Il riflesso immediato, in particolare per chi come me appartenga alla spregevole sottospecie Homo sapiens stupidus demographicus) è quella dell'autodifesa, del genere: "Stupidus sarai tu", e poi via con le argomentazioni del caso.

 

La reazione più saggia non è tuttavia quella di offendersi. Assai meglio valutare nel merito: pur non compiacendomi della sua ruvidezza, ritengo che Sartori sull'indesiderabilità dell'incremento demografico non abbia affatto tutti i torti. Due i punti di dissenso con lui, a parte il tono: la possibilità di distinguere tra piano interno e mondiale, ed una minor certezza catastrofi imminenti.

 

Dal momento che per il resto sono in linea di massima d'accordo con il nostro critico e con i pochi altri opinionisti italiani sulle stesse posizioni[1], non è a lui che mi rivolgo, bensì ai colleghi.

 

Procediamo ora per gradi: il primo punto, preliminare, è se sia vero che noi si faccia passare sotto silenzio la minaccia della sovrappopolazione; il secondo, qualora la risposta al primo fosse positiva, è perché questo accada; il terzo, se non sia nostro compito occuparci con più attenzione del tema.

 

Per quanto almeno riguarda i demografi italiani, cui limito il discorso, rari i toni preoccupati; assai più numerosi in effetti gli ammonimenti sui pericoli di denatalità e invecchiamento.

Sartori in realtà afferma qualcosa di più, ma si tratta di un fraintendimento che deriva dalla sovrapposizione tra piano locale e planetario: i demografi vogliono sempre più bambini, ma solo nei paesi a debole natalità; immagino e spero siano molti a rallegrarsi della discesa della fecondità nei paesi ove è più elevata. L'atteggiamento più diffuso tra i demografi – peraltro in ottima compagnia – pare tuttavia quello di una sorta benign neglect sulla questione.

→ **SEZIONE DATI**

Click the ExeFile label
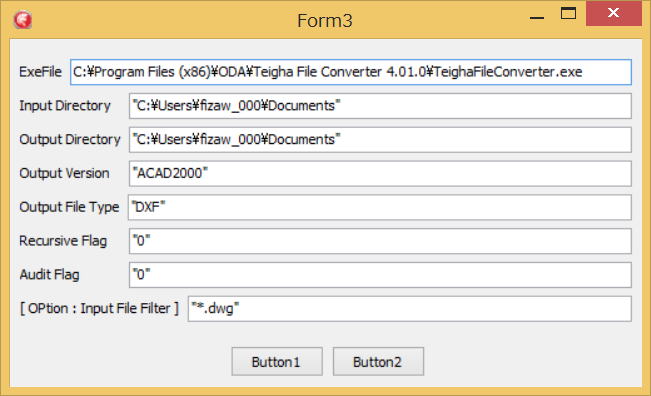This screenshot has height=396, width=651. (40, 72)
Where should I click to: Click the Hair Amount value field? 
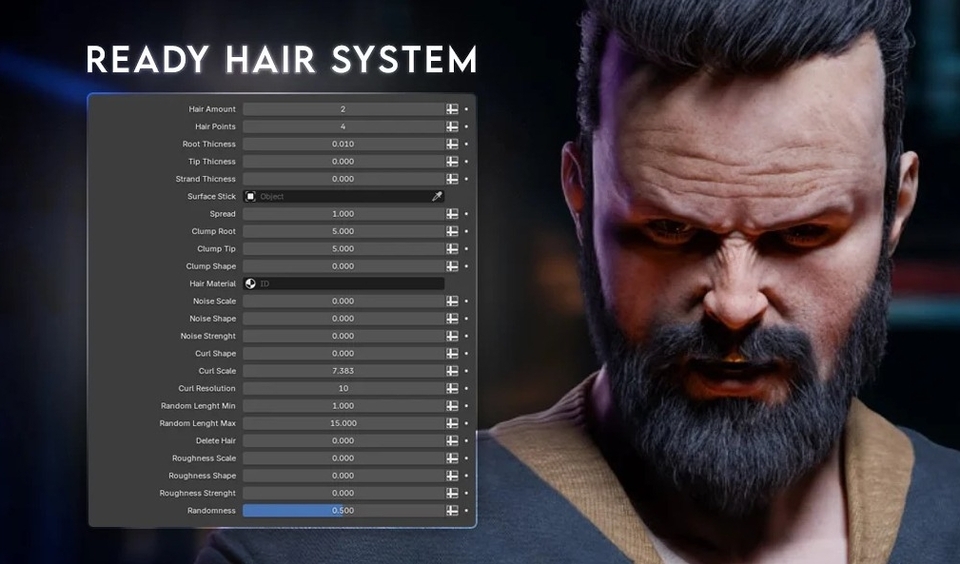coord(343,109)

→ **COSA FARE**
#1 Secondo il testo sulla sovrappopolazione, su quali pericoli insistono più spesso gli ammonimenti dei demografi italiani?
#2 Riprendi il testo sulla sovrappopolazione dal punto in cui si interrompe.

→ **LE RISPOSTE**
#1 Sui pericoli di denatalità e invecchiamento.

#2
1 Perché se ne parla poco

Per quale motivo la sovrappopolazione mondiale è un tema così trascurato dagli specialisti?

Per cominciare, la troppa competenza comporta una duplice insidia. Anzitutto, l'abilità tecnica può far perdere interesse verso temi così vasti. Ancora più spesso,  conoscere a fondo un problema porta a sovrappesare i particolari (quali le controindicazioni secondarie) a scapito dei contorni generali[2].

Inoltre, padroneggiare i meccanismi della crescita delle popolazioni – penso in particolare all'inerzia demografica – può far pensare che oramai ci sia poco da fare. Anzi, in quasi tutto il resto del mondo la fecondità sta scendendo: è alle porte un  fisiologico aggiustamento. Il decorso è tecnicamente perfetto (sperando che il paziente non muoia).

Siamo poi più portati a concentrarci sulla situazione italiana: i mutamenti più drammatici sono invecchiamento e basso livello della natalità[3], non aumento della popolazione. Per i cultori di una disciplina esiste una sorta di incentivo intrinseco, a metter l'accento sui pericoli (specuialmente quelli controllabili): più gratificante quindi lanciare l'allarme denatalità che rasserenare gli animi dicendo "Su questo fronte tutto bene, ci stiamo comportando al meglio".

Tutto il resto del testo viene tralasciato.